It's been months since I've been on here.
Wow.
I don't remember ever making the decision to stay away. Just one day I put it off, and then off, and then off again, until eventually I just forgot to come back.
I never really forgot you guys. I could never do that, but things have changed for me.
Actually since I wrote to you guys last, my life completely fell apart on me.
Remember Chris? Well things went on there for awhile (more like just ended at the beginning of the month.) He turned out to be an asshole in the 'oh god I'm glad I didn't sleep with him...oh shit, i did' kind of way. The funny part? I'm still friends with him. Legit like.

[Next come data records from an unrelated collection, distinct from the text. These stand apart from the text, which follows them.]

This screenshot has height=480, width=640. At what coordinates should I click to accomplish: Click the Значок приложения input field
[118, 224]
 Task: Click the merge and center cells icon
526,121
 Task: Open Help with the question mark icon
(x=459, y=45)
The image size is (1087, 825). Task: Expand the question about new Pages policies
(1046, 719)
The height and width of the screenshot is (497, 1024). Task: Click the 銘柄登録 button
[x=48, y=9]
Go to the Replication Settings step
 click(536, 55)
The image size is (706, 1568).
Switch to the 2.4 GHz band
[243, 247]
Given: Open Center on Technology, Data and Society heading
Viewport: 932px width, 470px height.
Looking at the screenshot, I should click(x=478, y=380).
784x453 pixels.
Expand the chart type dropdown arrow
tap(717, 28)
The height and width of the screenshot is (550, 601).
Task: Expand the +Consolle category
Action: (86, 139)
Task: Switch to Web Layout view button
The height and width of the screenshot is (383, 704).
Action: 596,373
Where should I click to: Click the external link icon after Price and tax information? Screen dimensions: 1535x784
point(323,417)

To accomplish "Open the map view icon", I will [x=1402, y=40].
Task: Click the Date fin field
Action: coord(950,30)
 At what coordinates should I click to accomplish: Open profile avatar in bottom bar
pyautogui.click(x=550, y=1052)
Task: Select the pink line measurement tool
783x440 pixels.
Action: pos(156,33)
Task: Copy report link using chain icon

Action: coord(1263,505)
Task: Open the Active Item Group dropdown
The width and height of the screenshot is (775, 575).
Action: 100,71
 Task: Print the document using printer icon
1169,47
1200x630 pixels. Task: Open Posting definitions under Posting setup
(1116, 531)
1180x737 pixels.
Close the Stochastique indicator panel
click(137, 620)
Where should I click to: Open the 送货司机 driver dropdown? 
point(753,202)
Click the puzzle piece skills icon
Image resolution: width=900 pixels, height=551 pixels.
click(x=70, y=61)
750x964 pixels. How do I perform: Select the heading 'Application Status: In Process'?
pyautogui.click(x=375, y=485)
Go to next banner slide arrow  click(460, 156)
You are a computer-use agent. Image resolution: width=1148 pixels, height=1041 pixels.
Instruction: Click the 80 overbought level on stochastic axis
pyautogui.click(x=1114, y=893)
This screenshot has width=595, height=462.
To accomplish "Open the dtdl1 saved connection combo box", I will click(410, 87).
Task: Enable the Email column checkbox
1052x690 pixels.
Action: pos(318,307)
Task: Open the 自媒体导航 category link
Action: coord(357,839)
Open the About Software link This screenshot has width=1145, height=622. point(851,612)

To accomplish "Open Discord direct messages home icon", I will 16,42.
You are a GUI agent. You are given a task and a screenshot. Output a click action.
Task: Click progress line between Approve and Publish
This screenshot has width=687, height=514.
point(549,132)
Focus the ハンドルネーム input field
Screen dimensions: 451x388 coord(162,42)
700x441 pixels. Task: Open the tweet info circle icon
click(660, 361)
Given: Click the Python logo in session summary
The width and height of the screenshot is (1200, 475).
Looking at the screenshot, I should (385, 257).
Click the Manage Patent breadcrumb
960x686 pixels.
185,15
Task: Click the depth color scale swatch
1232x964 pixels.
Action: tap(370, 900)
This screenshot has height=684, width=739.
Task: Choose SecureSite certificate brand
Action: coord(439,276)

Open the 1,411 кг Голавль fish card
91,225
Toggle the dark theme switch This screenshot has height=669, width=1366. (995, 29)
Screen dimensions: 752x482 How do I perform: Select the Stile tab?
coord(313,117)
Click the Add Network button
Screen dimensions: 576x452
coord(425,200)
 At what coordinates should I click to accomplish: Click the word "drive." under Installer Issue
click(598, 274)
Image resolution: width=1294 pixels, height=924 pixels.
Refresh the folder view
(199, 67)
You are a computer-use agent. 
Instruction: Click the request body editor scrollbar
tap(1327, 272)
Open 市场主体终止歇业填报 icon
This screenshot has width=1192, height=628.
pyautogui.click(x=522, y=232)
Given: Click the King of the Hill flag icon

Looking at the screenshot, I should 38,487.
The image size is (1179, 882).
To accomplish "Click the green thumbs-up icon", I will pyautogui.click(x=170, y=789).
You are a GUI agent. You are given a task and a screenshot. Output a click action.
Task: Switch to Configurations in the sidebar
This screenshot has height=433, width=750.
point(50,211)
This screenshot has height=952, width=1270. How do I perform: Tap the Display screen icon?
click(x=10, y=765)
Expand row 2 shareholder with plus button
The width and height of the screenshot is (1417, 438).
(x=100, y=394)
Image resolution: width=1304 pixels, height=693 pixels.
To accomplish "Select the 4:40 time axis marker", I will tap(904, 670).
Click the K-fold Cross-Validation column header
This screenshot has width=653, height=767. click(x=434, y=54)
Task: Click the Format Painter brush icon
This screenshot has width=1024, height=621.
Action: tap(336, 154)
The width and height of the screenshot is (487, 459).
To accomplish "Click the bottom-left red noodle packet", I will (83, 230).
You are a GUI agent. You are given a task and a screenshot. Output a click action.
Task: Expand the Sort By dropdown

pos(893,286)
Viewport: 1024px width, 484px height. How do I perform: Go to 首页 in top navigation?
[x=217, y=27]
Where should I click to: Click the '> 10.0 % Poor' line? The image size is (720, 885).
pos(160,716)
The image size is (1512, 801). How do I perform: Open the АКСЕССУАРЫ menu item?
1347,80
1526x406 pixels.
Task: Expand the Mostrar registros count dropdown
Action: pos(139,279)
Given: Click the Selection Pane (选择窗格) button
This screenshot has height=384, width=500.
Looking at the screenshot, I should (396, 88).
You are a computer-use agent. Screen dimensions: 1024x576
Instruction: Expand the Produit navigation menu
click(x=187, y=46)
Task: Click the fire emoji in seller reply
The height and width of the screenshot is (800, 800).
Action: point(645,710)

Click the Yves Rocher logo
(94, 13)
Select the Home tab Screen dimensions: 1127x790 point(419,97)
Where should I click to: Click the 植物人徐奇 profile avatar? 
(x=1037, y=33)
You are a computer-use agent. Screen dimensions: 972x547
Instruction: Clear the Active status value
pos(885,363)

I've even moved on to the next guy. (Wow, I really do sound like a whore these days.) I'm not really ready to tell you about him yet though. My love life is going low key for awhile until I figure out what the hell is going on with it. Only thing I will say, is with this guy, I feel relaxed.
My life has gone to financial hell lately too. I even moved to save some money. So now, instead of having an apartment all to myself to do whatever I want in, I live with 3 other girls! Ahhhhh! It's like my worst nightmare! The one plus is that we never eat together! So no one really cares what I'm doing. Bad part, we have a shared fridge and pantry, and they all know how little food I keep around. Shit.
Good side of being broke is that I can't afford food! So there is no need to be tempted. Seriously I think there is nothing but rice in my side of the pantry!
When I moved in, I hid my scale in the bathroom. I use to keep it in my room, but the carpeting here makes it read wrong. (like 40ish lbs wrong!!!!!) I've been afraid to step on it lately. I did though this morning for the first time since moving in. With clothes on, I weighed 189.4! I'm not going to update my sidebar yet until things are for sure stable, but hey, improvement! (despite it being 3 months since my last weigh in).
I don't want to sound all depressing or anything but things have just been rough. I've wanted to go home (you know to the next state over) and figure things out so bad, but even talking to my mom today she told me that it was probably better if I didn't because my dad is MEGA pissed at me. Fuck then, so much for that. =/
I'm not really sure why I'm here right now. Maybe I'm looking for support. Maybe I'm looking for someone that will just tell me that things will be alright. Maybe I'm looking for someone to tell me to suck it up and get my fat ass on a treadmill, sitting around never helped anything. I can't tell you really.
I'm not here with promises to be better. I'm just here to tell you how I've been. I want to get back on my plan, but at the moment I'm just taking things one day at a time. I don't even have the mental capacity to follow my own plan. To much time and thinking. It's gonna need some work.
I guess that that then. I just stopped by to say....
I'm still alive.
and tomorrow, I'll still be here too.
~Wendy
Hey sweetie! Its sooo good to see you back! Missed you sooo MUCH!